Su tali radici s’innalza anche Digital Noise Alliance, nuovo album del ciclo La Torre e prova musicale dell’interazione complessa tra “geni” e ambiente, esibita a partire dal biotecnologico Trirÿche (se vi dicessi che in origine s’ispirava a un falco pellegrino, mi credereste?). Attraverso i vecchi Marshall di Wilton, riattivati dopo decenni d’incuria dal fido Zeuss, il processo di auto-clonazione con potenziamenti muscolo-scheletrici già a buon punto in The Verdict giunge a compimento, esaltando le componenti di peso – mai così schiaccianti, complice il dinamismo power dell’ex Kamelot Casey Grillo – del tipico suono ‘Rÿche, sempre corredato da testi attuali e intellettualmente stimolanti.
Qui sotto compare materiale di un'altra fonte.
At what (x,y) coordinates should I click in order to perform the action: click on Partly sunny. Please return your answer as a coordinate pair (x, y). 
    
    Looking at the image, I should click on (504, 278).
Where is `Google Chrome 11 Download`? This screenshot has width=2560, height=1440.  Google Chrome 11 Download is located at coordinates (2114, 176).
Un’immediatezza specchio della ritrovata condivisione degli spazi tecnici, di un agognato faccia a faccia post virus tra musicisti e produttore e, vogliamo crederlo, dell’entusiasmo suscitato dall’annuncio del tour di supporto ai metal gods per antonomasia, che ha visto Queensrÿche e Judas Priest dividersi il palco a spasso per il Nord America fino ad aprile 2022.
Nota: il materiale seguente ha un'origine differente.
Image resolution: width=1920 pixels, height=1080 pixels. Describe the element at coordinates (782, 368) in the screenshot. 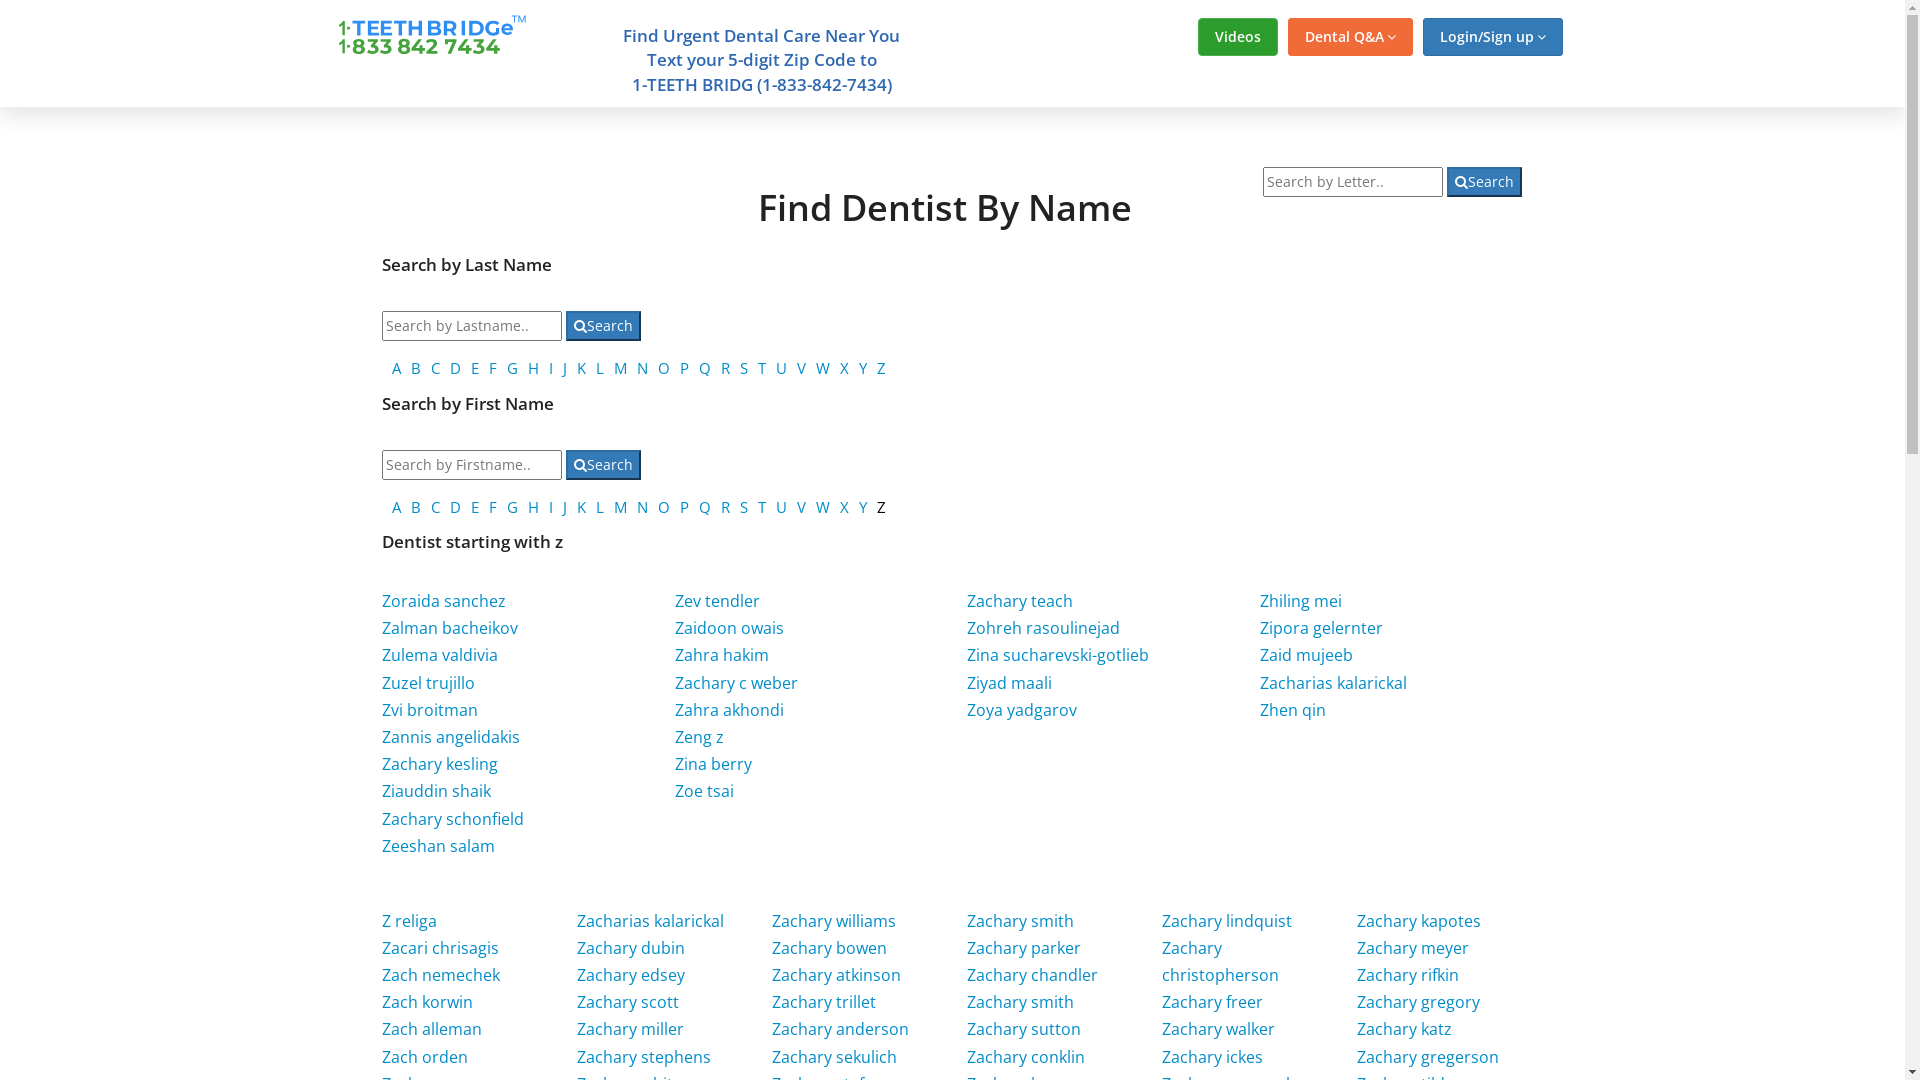

I see `U` at that location.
“Sicdeth” e la malevola “Tormentum” pestano che è un piacere, mentre brillano per ispirazione “Behind The Walls” e “Out Of The Black”, tempi medi ad atmosfera variabile in cui risaltano il ruolo non accreditato dei synth e armonie vocali da manuale. Certo, gli anziani come il vostro umile scribacchino rimpiangono, e sempre rimpiangeranno, quell’istinto esplorativo degli spazi interiori precluso ai comuni mortali, appena percettibile in “Hold On” e “Lost In Sorrow”, sopito il quale trafugare melodie (“In Extremis” sembra estratta da Somewhere In Time!), ripetersi (“Nocturnal Light”) ed eccedere nell’autoreferenza (“Realms”) diventa inevitabile. Nel richiamare “Silent Lucidity“, poi, il ritornello di “Forest” rasenta la parodia, spezzando il legame ideale con “Open Road”, “Bulletproof” e “Portrait”, piccoli classici di questa seconda giovinezza metallica; ma è un’incostanza scusabile, che non altera la catena né l’interrompe: anche privato di sviluppi imprevedibili, un patrimonio genetico di tal fatta può ancora generare bellezza.

PS A proposito di testa e cuore nei favolosi ’80… L’edizione limitata contiene una scoppiettante rilettura di “Rebel Yell“, datata, guarda caso, 1983… Il vecchio Billy avrà sicuramente gradito.